■ TEXTE DU DOCUMENT ■
···
L’information est reprise par Clare Chapman dans le Telegraph du 30 janvier 2005 sous le titre “If you dont take a job as a prostitue, we can stop your benefits” avec une nouvelle version. L’article raconte ici l’histoire d’une berlinoise de 25 ans n’ayant pas été identifiée pour des raisons légales, qui risque de perdre ses allocations. Elle souhaite travailler dans un bar de nuit et se voit proposer un poste dans un bordel. Chapman explique que les agences d’escortes peuvent passer des annonces dans les registres de l’ANPE, que la loi allemande oblige toute femme de moins de 55 ans n’ayant pas travaillé pendant plus d’un an d’accepter un travail incluant ceux de l’industrie du sexe. Le gouvernement allemand ne pouvant pas distinguer suffisamment correctement les bordels des bars de nuit, les agences pour l’emploi seraient donc contraintes de traiter ces annonces de la même façon que les autres. Cependant le lecteur appréciera les différences entre le premier article du journal de Berlin et sa traduction des faits en anglais dans celui du Telegraph qui est depuis utilisé par les opposants à la législation allemande.[5]
CDH nous a parlé ensuite de l’impact de la légalisation du travail sexuel en Australie, oubliant que l’Australie est un Etat fédéral et que chaque Etat a des lois différentes sur le travail sexuel. Mais qu’à cela ne tienne, le nombre de contaminations au VIH en Australie aurait doublé depuis que le pays aurait légalisé la prostitution. Les premières lois de décriminalisation dans certains Etats ont eu lieu à partir de 1979 comme en Nouvelles Galles du Sud et ont continué dans les années 1980 et 1990 dans d’autres Etats tandis que la loi est restée la même dans les Etats de la côte ouest. Pourtant, les travailleurs du sexe en Australie jouissent d’une santé sexuelle meilleure que la population en général et ont un faible taux de VIH / sida. Les travailleurs du sexe en Australie font aussi état de taux très élevé d’utilisation du préservatif.[6]
Dans le contexte australien aucun cas de transmission au VIH d’une travailleuse du sexe vers un client ou d’un client vers une travailleuse du sexe n’a été documenté au moins jusqu’en 1997.[7] Mais il suffit en effet après cette période d’un seul cas de contamination et d’une mauvaise interprétation des règles mathématiques pour parler malhonnêtement de 100% d’augmentation qui sera traduit ensuite par un doublement des cas. De 1992 à 1997 l’information fournie par la Clinique metropolitan sexual health indique que le taux de prévalence VIH est resté bas parmi les femmes s’identifiant comme travailleuses du sexe autour de 0.1%[8] Les travailleurs du sexe rapportent aussi des taux aux IST inferieurs à ceux de la population générale. Par exemple en 1989 une étude de la Clinique Brisbane Special dans le Queensland conclut que le risque relatif pour une travailleuse du sexe de développer une IST était deux fois moins que celui pour les autres femmes visitant la clinique.[9]
L’expérience australienne indique que la dépénalisation ou la légalisation de la prostitution a créé un climat dans lequel la grande majorité des travailleurs et travailleuses du sexe peuvent accéder aux services sociaux et de santé et créé des conditions de travail sécurisantes pour eux-mêmes, tandis que la pénalisation permet à la police d’arrêter les travailleurs du sexe et de confisquer leurs préservatifs pour les utiliser comme preuve afin de caractériser le délit.
···
■ LISTE DES DONNÉES ■
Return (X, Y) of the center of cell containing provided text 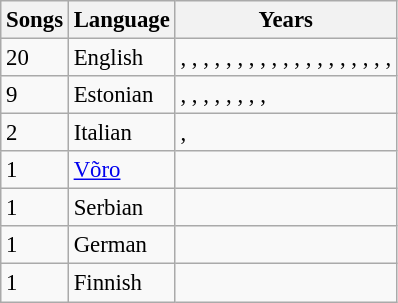
, (286, 133)
Songs (35, 20)
20 (35, 58)
German (122, 245)
Italian (122, 133)
2 (35, 133)
English (122, 58)
Years (286, 20)
, , , , , , , , , , , , , , , , , , , (286, 58)
Language (122, 20)
9 (35, 95)
Serbian (122, 208)
Võro (122, 170)
Finnish (122, 283)
, , , , , , , , (286, 95)
Estonian (122, 95)
Return (X, Y) of the center of cell containing provided text 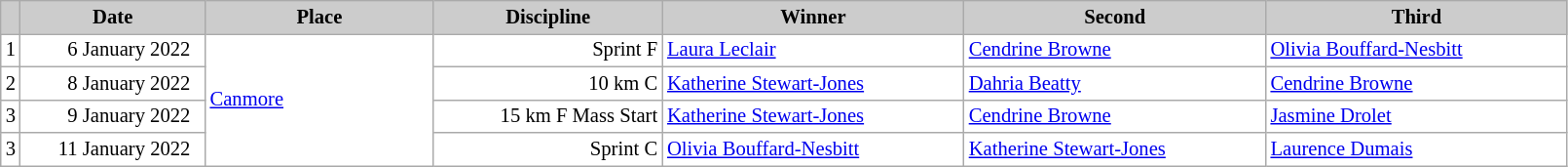
Canmore (319, 99)
11 January 2022 (113, 149)
Sprint F (547, 50)
Third (1417, 17)
Place (319, 17)
6 January 2022 (113, 50)
Winner (813, 17)
Sprint C (547, 149)
2 (11, 83)
Laura Leclair (813, 50)
Discipline (547, 17)
Laurence Dumais (1417, 149)
15 km F Mass Start (547, 116)
8 January 2022 (113, 83)
1 (11, 50)
Jasmine Drolet (1417, 116)
10 km C (547, 83)
Dahria Beatty (1115, 83)
Date (113, 17)
Second (1115, 17)
9 January 2022 (113, 116)
Return the (X, Y) coordinate for the center point of the cell that contains the specified text.  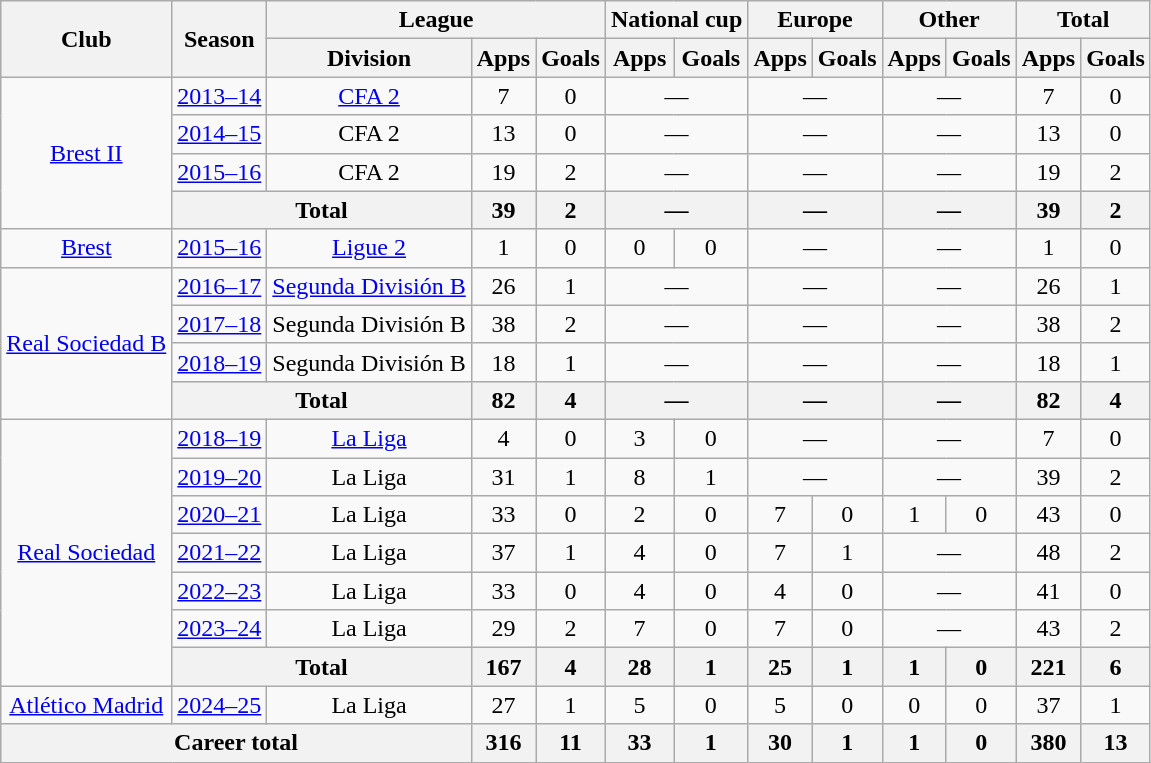
Club (86, 39)
29 (503, 629)
167 (503, 667)
28 (639, 667)
National cup (676, 20)
316 (503, 743)
2020–21 (220, 515)
2021–22 (220, 553)
221 (1048, 667)
6 (1116, 667)
8 (639, 477)
2017–18 (220, 324)
48 (1048, 553)
League (436, 20)
2014–15 (220, 134)
Brest II (86, 153)
27 (503, 705)
2013–14 (220, 96)
Division (369, 58)
2023–24 (220, 629)
Season (220, 39)
Real Sociedad B (86, 343)
31 (503, 477)
2024–25 (220, 705)
41 (1048, 591)
Career total (236, 743)
Ligue 2 (369, 248)
380 (1048, 743)
2022–23 (220, 591)
11 (571, 743)
Atlético Madrid (86, 705)
Real Sociedad (86, 552)
30 (780, 743)
Other (949, 20)
2016–17 (220, 286)
2019–20 (220, 477)
25 (780, 667)
Europe (815, 20)
3 (639, 438)
Brest (86, 248)
Detect which cell encompasses the target text, then output its [x, y] center coordinate. 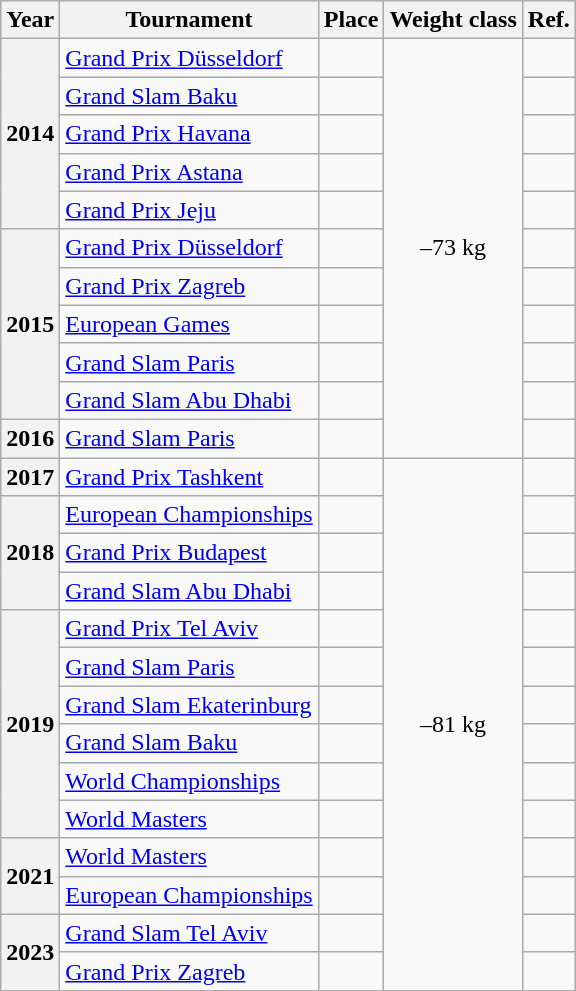
Tournament [189, 20]
2016 [30, 438]
Grand Slam Tel Aviv [189, 933]
Grand Prix Astana [189, 172]
Year [30, 20]
Grand Prix Budapest [189, 553]
2017 [30, 477]
Grand Prix Havana [189, 134]
–73 kg [453, 248]
2014 [30, 134]
Weight class [453, 20]
2021 [30, 876]
Ref. [548, 20]
2023 [30, 952]
–81 kg [453, 724]
Grand Slam Ekaterinburg [189, 705]
2015 [30, 324]
Place [351, 20]
Grand Prix Tashkent [189, 477]
Grand Prix Jeju [189, 210]
European Games [189, 324]
World Championships [189, 781]
Grand Prix Tel Aviv [189, 629]
2019 [30, 724]
2018 [30, 553]
Search for the cell housing the specified text and yield its (X, Y) center coordinate. 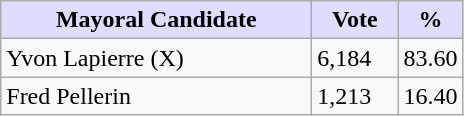
83.60 (430, 58)
Yvon Lapierre (X) (156, 58)
% (430, 20)
Vote (355, 20)
Mayoral Candidate (156, 20)
1,213 (355, 96)
16.40 (430, 96)
6,184 (355, 58)
Fred Pellerin (156, 96)
Capture the cell that displays the provided text and extract its [X, Y] central coordinate. 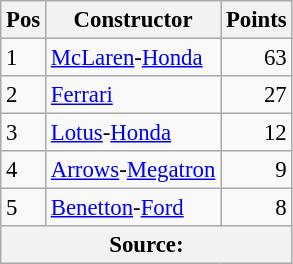
Constructor [134, 20]
5 [24, 208]
Benetton-Ford [134, 208]
Source: [146, 245]
63 [256, 58]
12 [256, 133]
1 [24, 58]
Ferrari [134, 95]
Pos [24, 20]
Points [256, 20]
2 [24, 95]
27 [256, 95]
Lotus-Honda [134, 133]
Arrows-Megatron [134, 170]
9 [256, 170]
McLaren-Honda [134, 58]
3 [24, 133]
4 [24, 170]
8 [256, 208]
Return the [x, y] coordinate for the center point of the cell that contains the specified text.  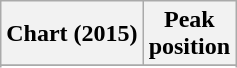
Peakposition [189, 34]
Chart (2015) [72, 34]
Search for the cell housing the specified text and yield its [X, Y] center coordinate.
···
Relevez, sans doublon et dans l'ordre de leur première apparition, chaque nombre à quatre chiffres du texte du document qui désigne une année ou une décennie.

2005, 1979, 1980, 1990, 1997, 1992, 1989